Hope is the main theme, in fact; or, if not hope, then ‘propulsion’, a drive towards a constant new, unimagined and yet-to-be-experienced sublime. This isn’t anything new. As long ago as his first album, ‘Lycanthropy’, Wolf faced constantly onward and outward, remoulding himself into who he wanted to become. The liner notes to ‘Lycanthropy’ read: “Lycanthropy for me is a survival instinct. In the face of a full moon, barriers, bullies, intellectuals, boogiemen fear and failure you grow.” Is that statement, made six years ago by a 19 year old, still relevant to the same 25 year old? Yes. “That album was very much about recreating yourself to be less of a victim and more of a hero. That’s an album statement that I’ll stand by.” ‘To the Lighthouse’, one of the tracks from ‘Lycanthropy’ exhibits Wolf’s credo in song form. Detailing Wolf’s relationship to the novel by another Woolf (Virginia, this time), it’s “about going to the lighthouse, going to a place of hope”. Wolf doesn’t identify with the Ramsay family in the novel, close-knit and childish, or Lily Briscoe, the stubborn, uncertain painter. Instead he equates himself with the lighthouse keeper- aloof yet central to the plot, isolated but integral. The book, he explains “got me through a lot when I was younger. I think it’s a message of hope.”
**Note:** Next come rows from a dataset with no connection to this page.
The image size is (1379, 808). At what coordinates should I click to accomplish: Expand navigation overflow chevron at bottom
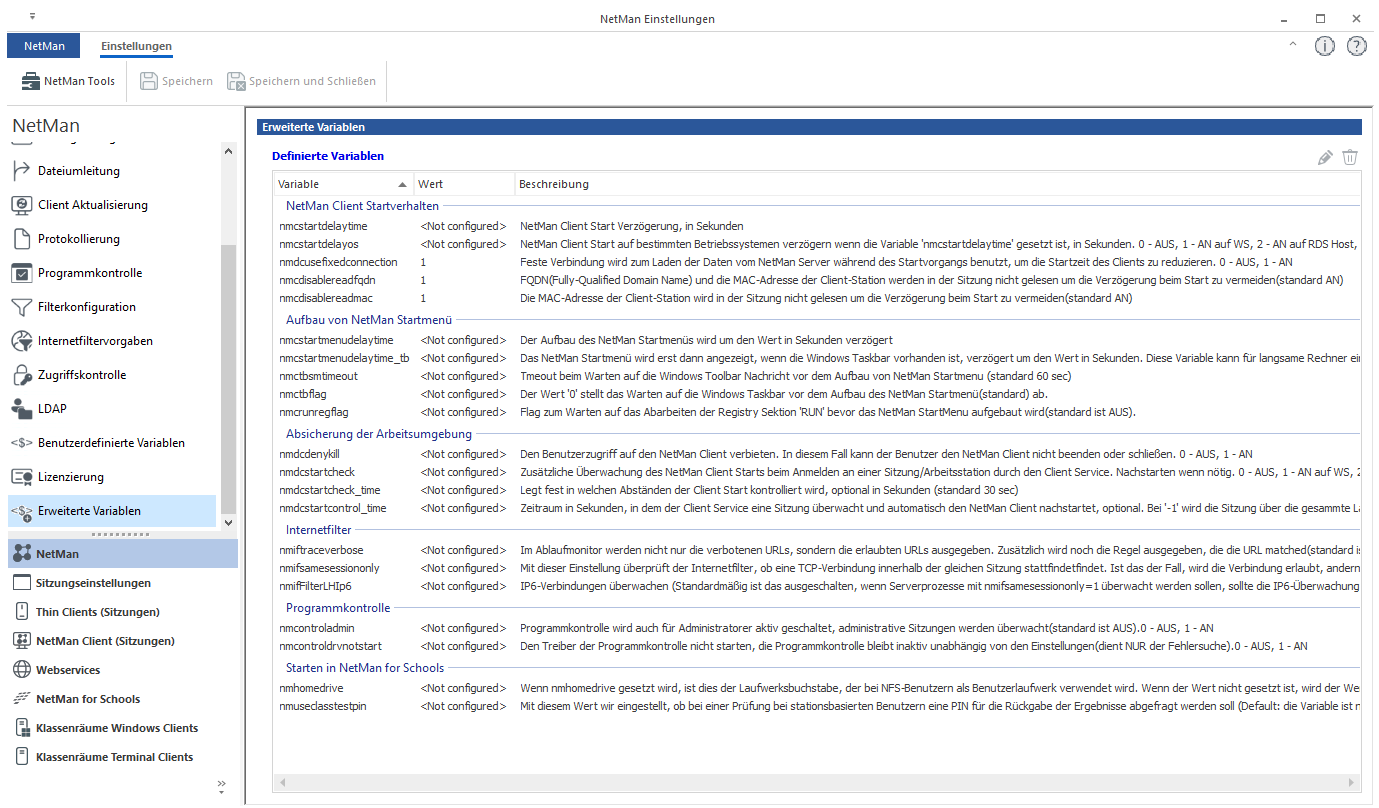pyautogui.click(x=221, y=785)
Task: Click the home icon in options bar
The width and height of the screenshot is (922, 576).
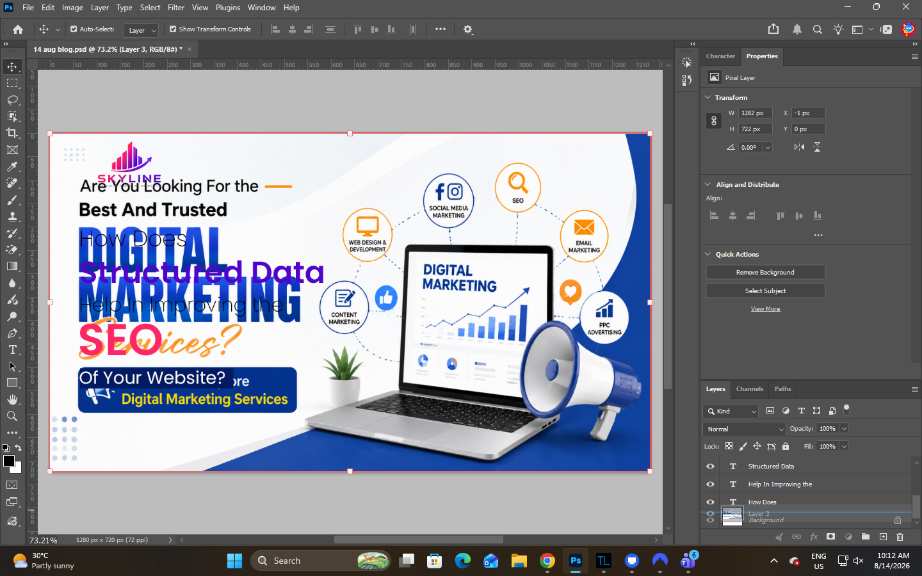Action: (18, 29)
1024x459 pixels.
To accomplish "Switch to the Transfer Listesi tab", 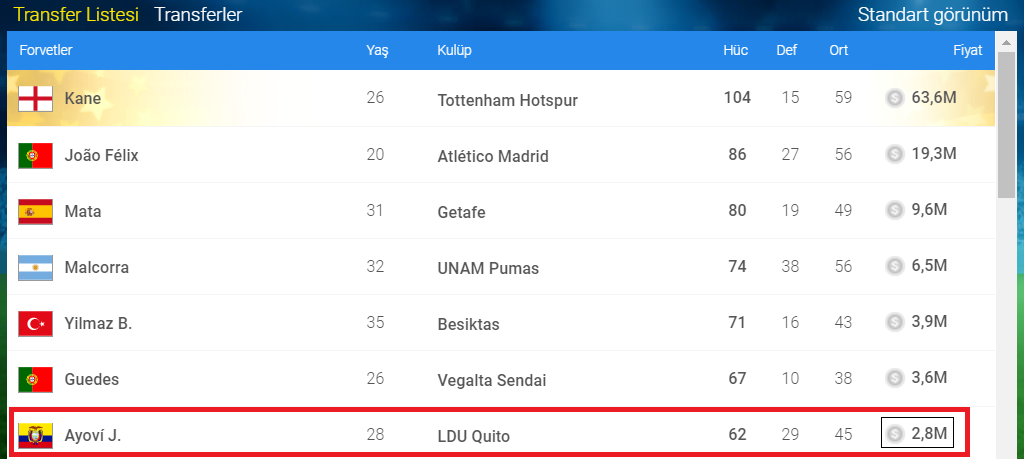I will pos(76,15).
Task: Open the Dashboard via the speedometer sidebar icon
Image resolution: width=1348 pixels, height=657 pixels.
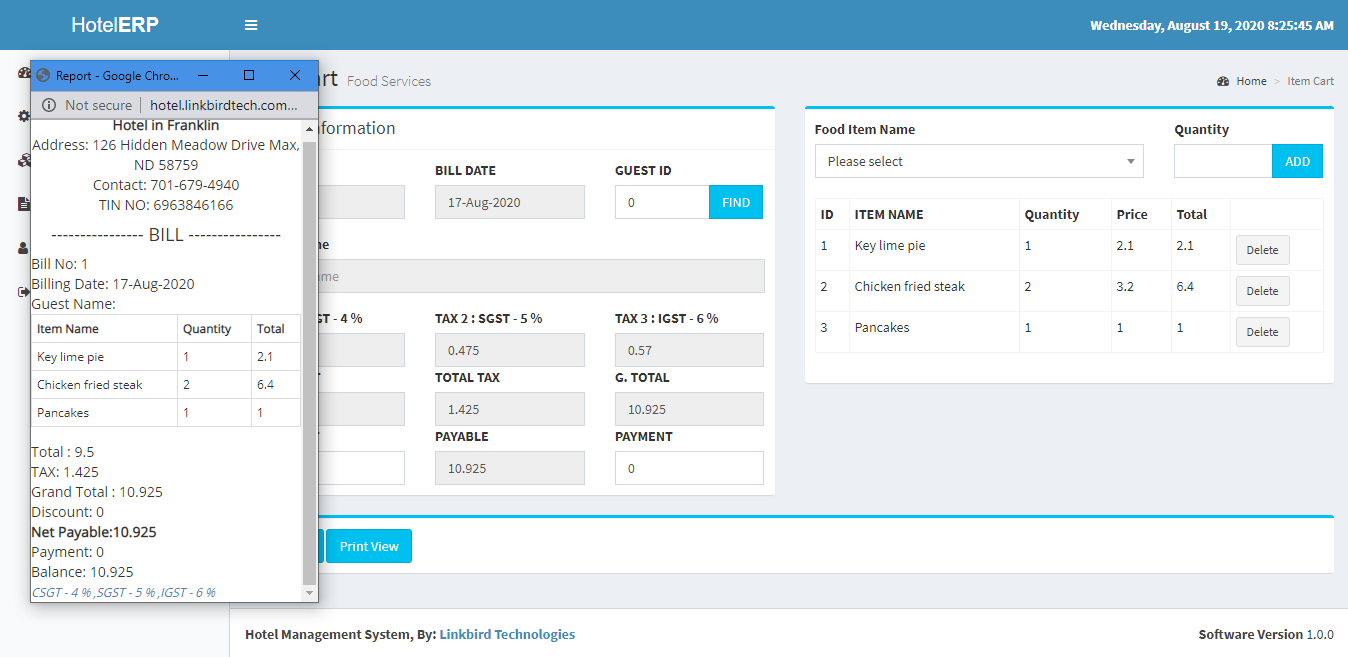Action: [23, 73]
It can’t be easy, surely, to constantly display one’s emotions, like a plumage, to all and sundry. Though Wolf offers the obligatory “you can only really write what you know about” he neatly sidesteps a question about how the other participants in his private life feel about being included in his music. Upon further inquiry, he insists that- “I enjoy exposure, and exposing my emotions. There’s no point really writing songs unless you’re exposing parts of yourself, divulging information from your private life”- but still won’t reveal how the subjects of his songs feel when they hear their own relationships being lauded (if lucky) and deconstructed (if unfortunate). Wolf’s heart has basically been the main font of inspiration for his past two records. Surprisingly, he doesn’t fall in love easily. “Relationships”, says Patrick, “are hard work, but you treat them with respect and you protect them. You work to cherish a bond between two people. I fall into fascination with a lot of things in the world, but love is something that needs to be worked on.” The contrast between “fascination” and “love” neatly sums up the differences between Wolf then, and Wolf now. ‘The Magic Position’ was an outburst of joy, chronicling the first flushes of blossoming infatuation, while ‘The Bachelor’ sings of a new, more mature love. Wolf compares the two by saying ‘The Magic Position’ was a “Boney M kind of love, while this is a Bob Dylan kind of love”. Despite singing of promiscuity and loneliness, and of sitting “in this flat in Kensington looking at my harpsichord and my piano and my instruments and my empire, my farm my pigs, all my albums and the success I’d had in America and realising there was no one to share it with, no one”, Wolf remains uncynical and unjaded. Love remains the most important thing for him. It is the embodiment of hope, the thing he propels himself toward. It is the light that shines from the lighthouse, over the bay, watching each and every participant weave their tangled way homeward. “Of course I believe in true love. Of course. Maybe you meet the right person for you when you’re 14, or maybe when you’re 80. The idea of true love is what makes the world go round. My parents have been together for many years now, and it’s not something that came easily, but true love is a real thing. For sure.” Ailbhe Malone
Patrick on Parenting…
“I think that as a parent it’s very important to allow your child to make their own decisions, and to make their own choices. If I had a child, and they wanted to have a sex change, or they wanted to work in a bank, or they wanted to be a mass murderer, then that’s their choice.”
Patrick on Chart Pop…
“I find both Girls Aloud and Sugababes hilarious. Sugababes are a lot rawer, a lot darker. Girls Aloud are a lot slicker, Sugababes are more like rude girls. I’ve been stuck in a lift with Mutya, before, actually. Her nails were hardcore. I like that first song that they did, and ‘Ugly’ is a good one.”
Patrick on Baking…
“If I was to make a dish that reminded me of being young, I think I’d make bread and butter pudding- that’s the dish I make as my party piece every year. With Bailey’s in it. I’d give Bailey’s to my child, but then I wouldn’t make a good father. It would shut them up anyway.”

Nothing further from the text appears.